• Revue médicale suisse · Sep 2012

    [Alcoholic steatohepatitis: what's new in 2012?].

    • N Goossens, S Ditisheim, N Lanthier, L Spahr, and A Hadengue.
    • Service de gastroentérologie et hépatologie, Département des spécialités, HUG, Genève. nicolas.goossens@hcuge.ch
    • Rev Med Suisse. 2012 Sep 5;8(352):1646-8, 1650-1.
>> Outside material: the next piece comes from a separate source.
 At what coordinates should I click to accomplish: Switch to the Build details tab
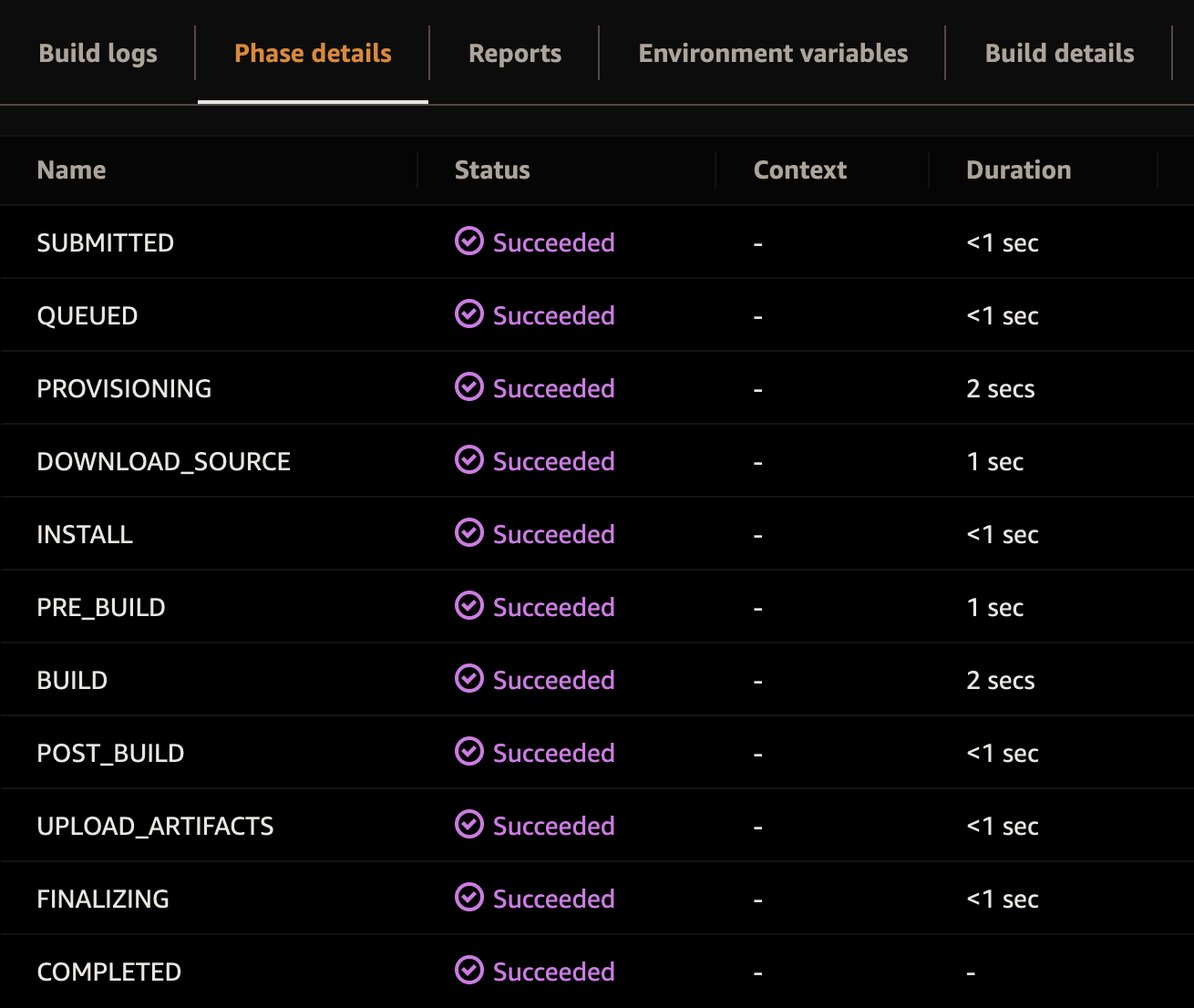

    AbstractAlcoholic liver disease is a spectrum of lesions, of which the most severe is alcoholic steatohepatitis (ASH). Recent European guidelines define alcoholic hepatitis as a clinical syndrome: the recent onset of jaundice and/or ascites in a patient with ongoing alcohol misuse. Next to infection, the most frequent aetiology is ASH, a histological diagnosis. In case of severe ASH, as defined by prognostic scores, a biopsy is needed to confirm the diagnosis. Non-severe forms of ASH may improve with interruption of alcohol abuse only; however survival of severe forms of ASH is improved by the association of corticosteroids and N-acetylcysteine. In case of uncontrolled infection, pentoxifylline may be administered. The Lille score, measured at the 7th day of corticosteroid therapy, measures response to therapy and guides the total duration of treatment.